## The request
Rewrite the items between the line containing "Given: Click the blue GET method badge" and the line containing "Switch to the イベント tab", inclusive, as a numbered list, omitting blank lines and leaving the pictures out of the answer.

-- Data to process start --

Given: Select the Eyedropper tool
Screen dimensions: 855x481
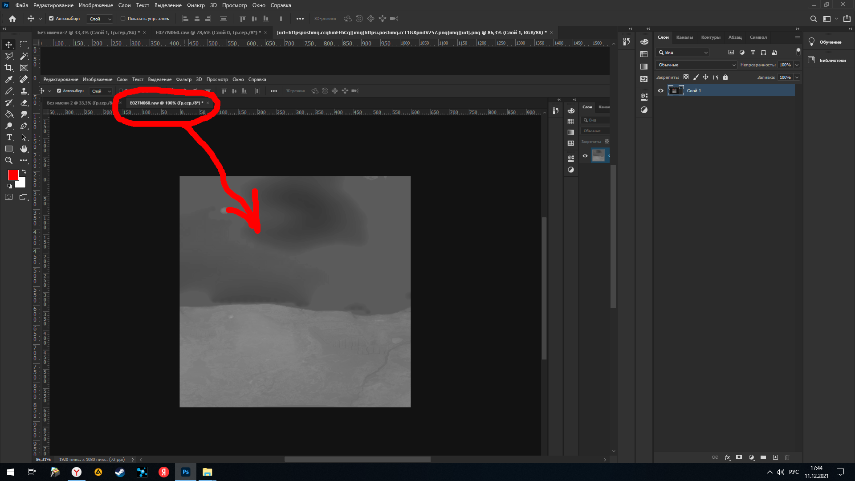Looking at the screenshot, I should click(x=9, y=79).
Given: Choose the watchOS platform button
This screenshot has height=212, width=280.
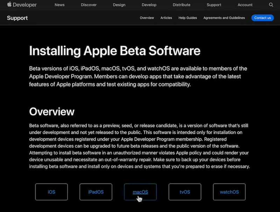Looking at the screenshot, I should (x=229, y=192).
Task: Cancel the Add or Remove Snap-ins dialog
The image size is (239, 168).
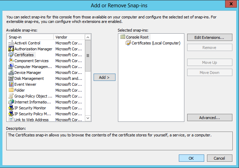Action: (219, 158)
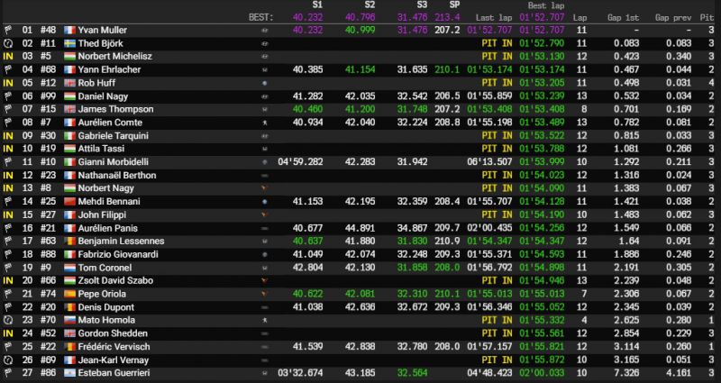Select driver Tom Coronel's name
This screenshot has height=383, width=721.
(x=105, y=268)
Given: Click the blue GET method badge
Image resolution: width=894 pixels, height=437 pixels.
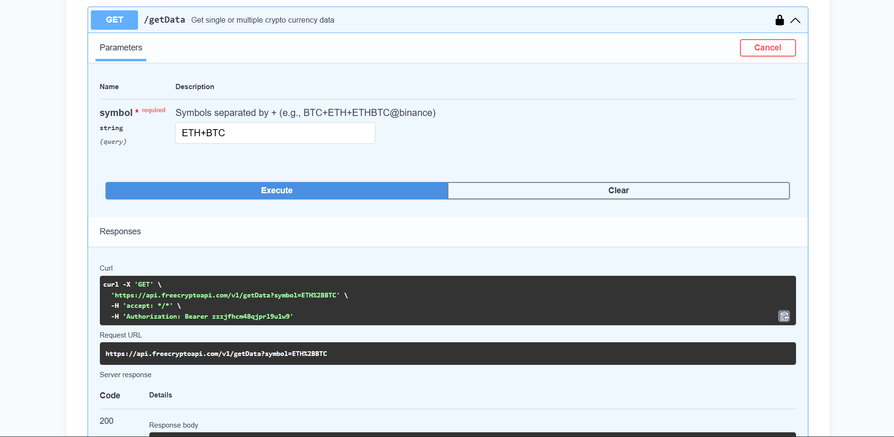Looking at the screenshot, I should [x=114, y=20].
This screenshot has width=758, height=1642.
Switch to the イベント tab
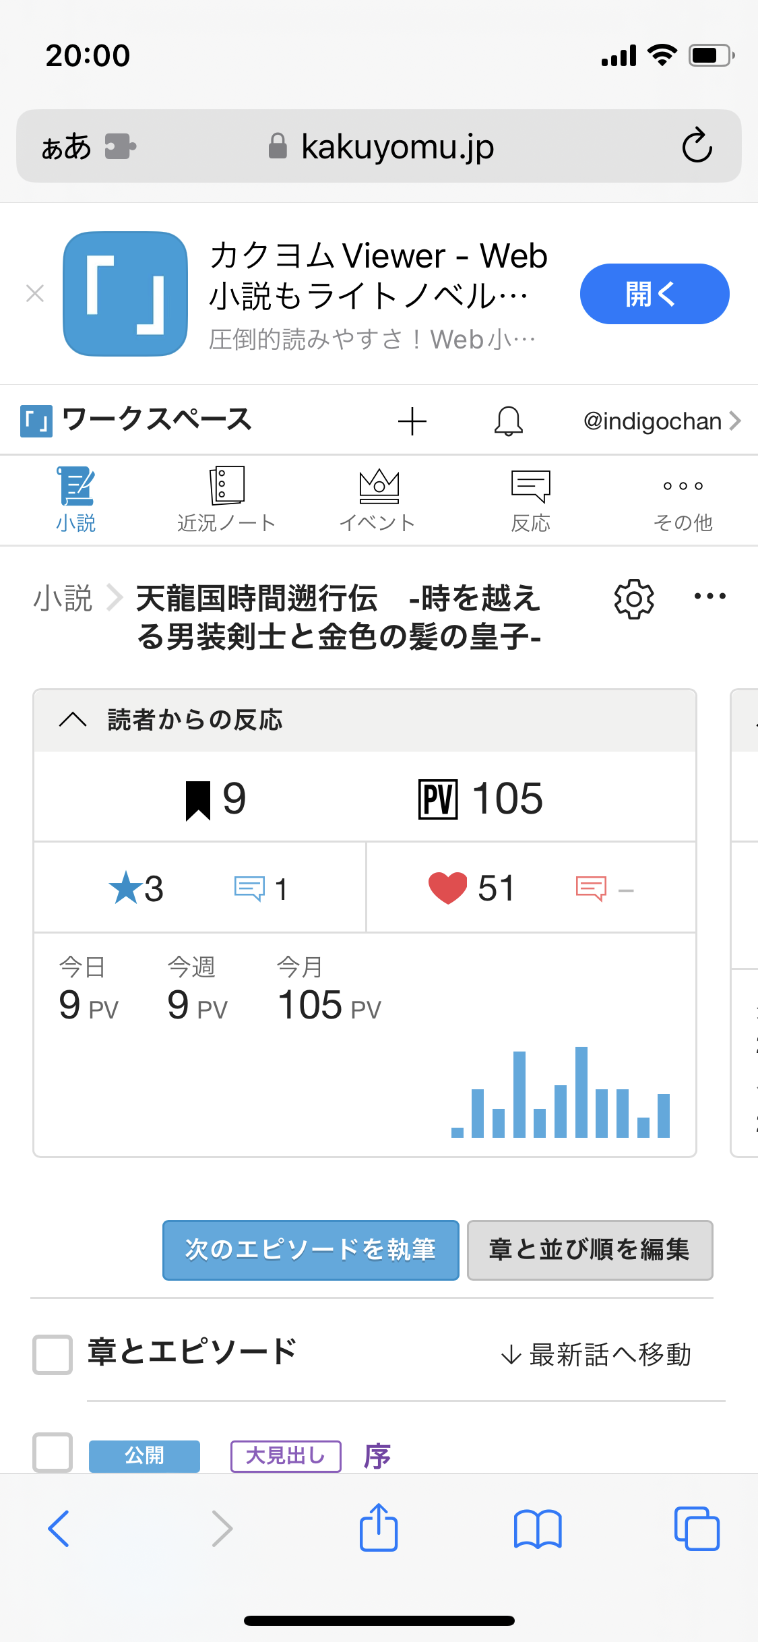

-- Data to process end --
-- Data to process start --

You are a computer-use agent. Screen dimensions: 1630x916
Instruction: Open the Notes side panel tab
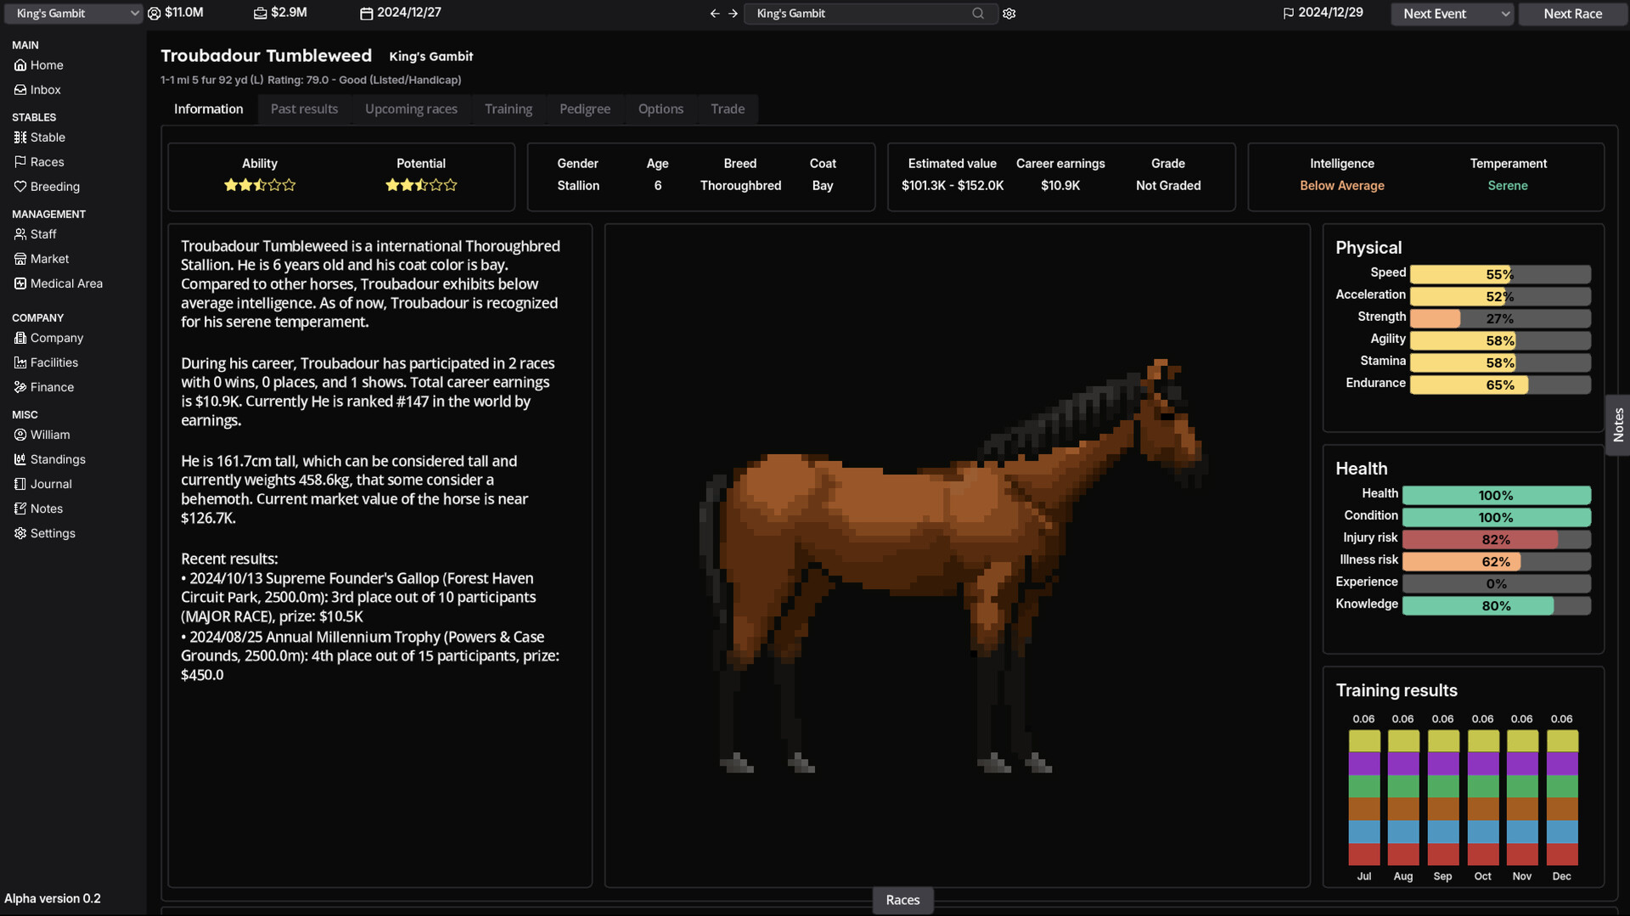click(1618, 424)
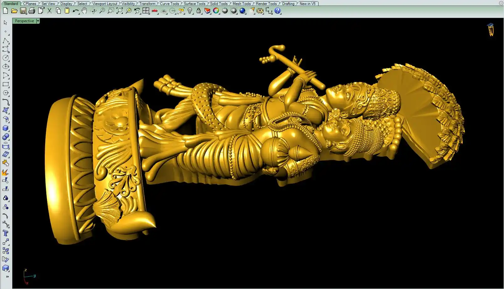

-- Data to process end --

## Exercise result
1. Given: Click the blue GET method badge
2. Image resolution: width=894 pixels, height=437 pixels.
3. Looking at the screenshot, I should [x=114, y=20].
4. This screenshot has width=758, height=1642.
5. Switch to the イベント tab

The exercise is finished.